What do you think people in the industry could learn from your background?
Ann Stephenson: From my experience it's learning from humility, learning that no matter how good you are there's always somebody better. Learning to listen more than you speak, which I'm still trying to master, is important. Identifying people that you have respect for--you don't have to find one whole person, but you can find individual skill sets that you can emulate.
EG: With your experiences behind you, how do you feel now about the role of formal education in career success?
AS: It's much more important now than it was, a lot of companies won't consider you without that college degree. When I was starting out, a high-school degree was considered necessary for entry level. I did have a couple years of college, I was going to school and working full time, and the paychecks just kind of took over.
There are still some opportunities out there, but it would be much more difficult now than it was in the past. If someone was looking for a job they would really have to find an employer that believes in internal promotion and internal education, but it's difficult because even with that sometimes they're looking for that college degree. So, I wouldn't encourage anybody to take the path that I did. For me, I think the timing was right, I worked hard, I was surrounded by the right people that allowed me the opportunities, and having clients that you have their confidence. That trust factor with clients was huge.

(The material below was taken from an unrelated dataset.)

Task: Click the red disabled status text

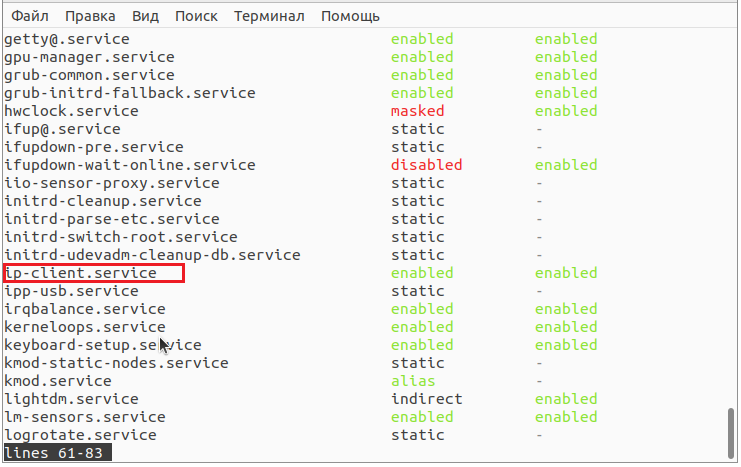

EG: Describe the reactions of people who find out about your background.
It's probably one of surprise, because the background's not typical of other stories I hear of how people got into the insurance industry. I love what I do, and I think that's something that really helps me. I'm willing to dig into any aspect of my position and explore it to the very end. Even if it doesn't turn out to be something that's very useful in the long run, I always feel that I'm better off for having known it.
How has your insurance industry education helped you?
The ARM gave me a broader understanding of risk management, that it occurs not just in the risk management department but all over the organization--human resources, legal. Probably where I spend most of my time when it's not with risk managers, it's with general counsel. I've always been of the opinion that insurance policies are a legal contract first and a risk financing vehicle second. So being able to understand what a company is most likely to get sued for and translate that into E&O insurance coverage, I find that to be remarkably helpful and especially in paying claims.
What role did family play in your professional ambitions?
ML: I love and respect my father. He always made a very good living in insurance so I kind of wanted to follow in his footsteps. That's why I reached out to him. I always looked up to him and still do. He always took care of our family, three kids and a wife, a house in New York. It seemed like something that's an excellent career.
I remember hearing somewhere that insurance is the world's largest industry, and if you can find a special niche for yourself, you can usually put together a nice career for yourself. My father retired after Sept. 11; he was in the World Trade Center and got out of the industry after that. One of my sisters is a securities lawyer, and the other remained up in Victoria doing research for geological and mining companies. We're all sort of research-oriented children.
EG: How did you become a strong advocate for insurance designations and continuing education?
Back in 1970, women didn't go to college at the rate they go now. I got hired by Bland & Company, a local St. Louis brokerage firm, to be a policy typist. I worked my way through this brokerage firm, and after I had been there for 18 years, I realized I had done everything there. In '88, I said, "OK, now I have to do something different."
I just fell into insurance, but I really liked it and I wanted to go back to school to get the knowledge I needed. My saving grace was that I did go get an insurance degree--a CPCU is considered a master's degree in insurance. I did get a good education, I just went about it differently. I'm actually an instructor for some CPCU and INS classes and an adjunct professor for a community college. Adult teaching is a thing that I enjoy. Any individual who wants to make a career out of insurance needs to believe in continuing education. I think it's an absolute must. Things are changing every day.
ERIN GAZICA is associate editor of Risk & Insurance®.